__Your goal__.
Copy out the lines of the records below, and only those lines, from the one with "Instruction: Open the wei unit dropdown" through the one with "The height and width of the screenshot is (569, 1347).", exactly as they appear.

[Records excerpted from a collection]
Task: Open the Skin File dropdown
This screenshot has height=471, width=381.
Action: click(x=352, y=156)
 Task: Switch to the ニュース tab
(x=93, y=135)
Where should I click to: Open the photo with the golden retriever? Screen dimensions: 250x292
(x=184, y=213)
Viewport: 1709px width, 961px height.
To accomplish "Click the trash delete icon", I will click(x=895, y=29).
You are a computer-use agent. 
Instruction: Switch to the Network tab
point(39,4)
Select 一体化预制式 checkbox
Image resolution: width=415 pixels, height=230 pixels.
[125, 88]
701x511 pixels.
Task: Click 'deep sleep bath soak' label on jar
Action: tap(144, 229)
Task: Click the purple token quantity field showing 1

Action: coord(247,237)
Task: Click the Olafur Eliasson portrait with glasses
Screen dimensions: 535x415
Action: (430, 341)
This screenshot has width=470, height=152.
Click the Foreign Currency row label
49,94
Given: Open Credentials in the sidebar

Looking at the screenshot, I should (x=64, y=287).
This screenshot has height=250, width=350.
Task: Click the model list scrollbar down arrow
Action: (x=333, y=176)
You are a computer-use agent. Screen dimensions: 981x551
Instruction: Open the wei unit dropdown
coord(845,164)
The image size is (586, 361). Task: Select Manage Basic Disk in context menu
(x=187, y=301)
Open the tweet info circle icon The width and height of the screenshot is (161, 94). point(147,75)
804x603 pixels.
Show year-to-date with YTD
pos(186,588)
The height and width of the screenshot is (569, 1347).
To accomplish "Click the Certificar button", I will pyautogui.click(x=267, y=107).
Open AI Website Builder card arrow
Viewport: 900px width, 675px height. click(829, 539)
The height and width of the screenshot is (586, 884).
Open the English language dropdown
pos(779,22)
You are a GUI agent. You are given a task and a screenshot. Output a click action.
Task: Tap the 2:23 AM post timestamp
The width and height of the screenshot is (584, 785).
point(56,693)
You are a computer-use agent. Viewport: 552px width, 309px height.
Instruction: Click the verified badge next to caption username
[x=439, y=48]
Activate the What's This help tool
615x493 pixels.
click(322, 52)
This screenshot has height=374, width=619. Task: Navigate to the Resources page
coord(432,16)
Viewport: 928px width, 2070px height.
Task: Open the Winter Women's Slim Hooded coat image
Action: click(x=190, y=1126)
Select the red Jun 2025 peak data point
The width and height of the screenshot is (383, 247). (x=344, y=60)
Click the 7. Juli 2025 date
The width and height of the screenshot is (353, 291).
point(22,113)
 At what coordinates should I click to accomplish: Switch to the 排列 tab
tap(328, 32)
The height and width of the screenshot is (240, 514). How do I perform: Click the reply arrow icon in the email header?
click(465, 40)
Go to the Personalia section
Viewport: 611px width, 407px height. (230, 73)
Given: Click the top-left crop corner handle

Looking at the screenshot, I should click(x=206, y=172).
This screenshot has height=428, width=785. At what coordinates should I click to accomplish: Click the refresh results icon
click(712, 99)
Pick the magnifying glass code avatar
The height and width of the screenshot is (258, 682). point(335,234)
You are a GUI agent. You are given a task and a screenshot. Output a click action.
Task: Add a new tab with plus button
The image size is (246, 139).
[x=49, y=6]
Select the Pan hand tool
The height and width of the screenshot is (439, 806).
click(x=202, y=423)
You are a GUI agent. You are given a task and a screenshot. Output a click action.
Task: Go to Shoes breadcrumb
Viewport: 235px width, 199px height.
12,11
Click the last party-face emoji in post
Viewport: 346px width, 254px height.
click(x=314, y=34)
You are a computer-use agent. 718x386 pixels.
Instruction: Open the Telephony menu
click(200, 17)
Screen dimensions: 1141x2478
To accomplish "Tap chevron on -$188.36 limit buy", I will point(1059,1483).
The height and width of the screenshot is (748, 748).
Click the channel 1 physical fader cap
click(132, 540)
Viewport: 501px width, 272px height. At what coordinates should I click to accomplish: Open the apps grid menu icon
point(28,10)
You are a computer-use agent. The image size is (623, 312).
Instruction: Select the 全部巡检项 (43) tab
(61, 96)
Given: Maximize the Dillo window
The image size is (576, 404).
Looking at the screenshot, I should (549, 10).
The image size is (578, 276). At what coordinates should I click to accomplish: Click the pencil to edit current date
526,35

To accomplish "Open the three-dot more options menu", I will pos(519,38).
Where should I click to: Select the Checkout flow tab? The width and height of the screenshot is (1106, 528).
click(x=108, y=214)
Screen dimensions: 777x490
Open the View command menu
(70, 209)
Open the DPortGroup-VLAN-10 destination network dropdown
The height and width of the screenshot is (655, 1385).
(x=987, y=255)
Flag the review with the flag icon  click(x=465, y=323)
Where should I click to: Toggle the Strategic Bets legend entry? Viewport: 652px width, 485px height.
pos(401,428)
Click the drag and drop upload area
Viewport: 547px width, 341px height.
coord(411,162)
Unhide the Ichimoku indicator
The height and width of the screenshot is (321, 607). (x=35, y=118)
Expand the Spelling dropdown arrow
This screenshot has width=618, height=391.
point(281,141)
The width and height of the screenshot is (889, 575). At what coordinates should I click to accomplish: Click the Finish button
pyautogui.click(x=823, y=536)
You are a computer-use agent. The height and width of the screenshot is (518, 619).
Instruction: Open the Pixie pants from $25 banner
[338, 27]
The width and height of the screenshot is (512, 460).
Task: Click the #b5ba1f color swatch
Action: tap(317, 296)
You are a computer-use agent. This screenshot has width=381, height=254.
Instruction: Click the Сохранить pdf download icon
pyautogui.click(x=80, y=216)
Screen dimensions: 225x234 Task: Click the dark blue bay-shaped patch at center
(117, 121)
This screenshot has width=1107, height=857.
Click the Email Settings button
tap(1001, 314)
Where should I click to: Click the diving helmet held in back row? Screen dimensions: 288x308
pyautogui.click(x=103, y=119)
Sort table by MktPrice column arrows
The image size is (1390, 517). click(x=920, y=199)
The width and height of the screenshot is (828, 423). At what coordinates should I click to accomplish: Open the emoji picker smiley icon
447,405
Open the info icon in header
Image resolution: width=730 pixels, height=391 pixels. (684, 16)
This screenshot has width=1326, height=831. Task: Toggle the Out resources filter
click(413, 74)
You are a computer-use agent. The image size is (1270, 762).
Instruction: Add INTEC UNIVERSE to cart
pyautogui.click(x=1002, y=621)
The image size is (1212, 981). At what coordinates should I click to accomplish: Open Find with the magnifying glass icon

__Completed exercise__.
Instruction: Open the wei unit dropdown
coord(845,164)
The image size is (586, 361). Task: Select Manage Basic Disk in context menu
(x=187, y=301)
Open the tweet info circle icon The width and height of the screenshot is (161, 94). point(147,75)
804x603 pixels.
Show year-to-date with YTD
pos(186,588)
The height and width of the screenshot is (569, 1347).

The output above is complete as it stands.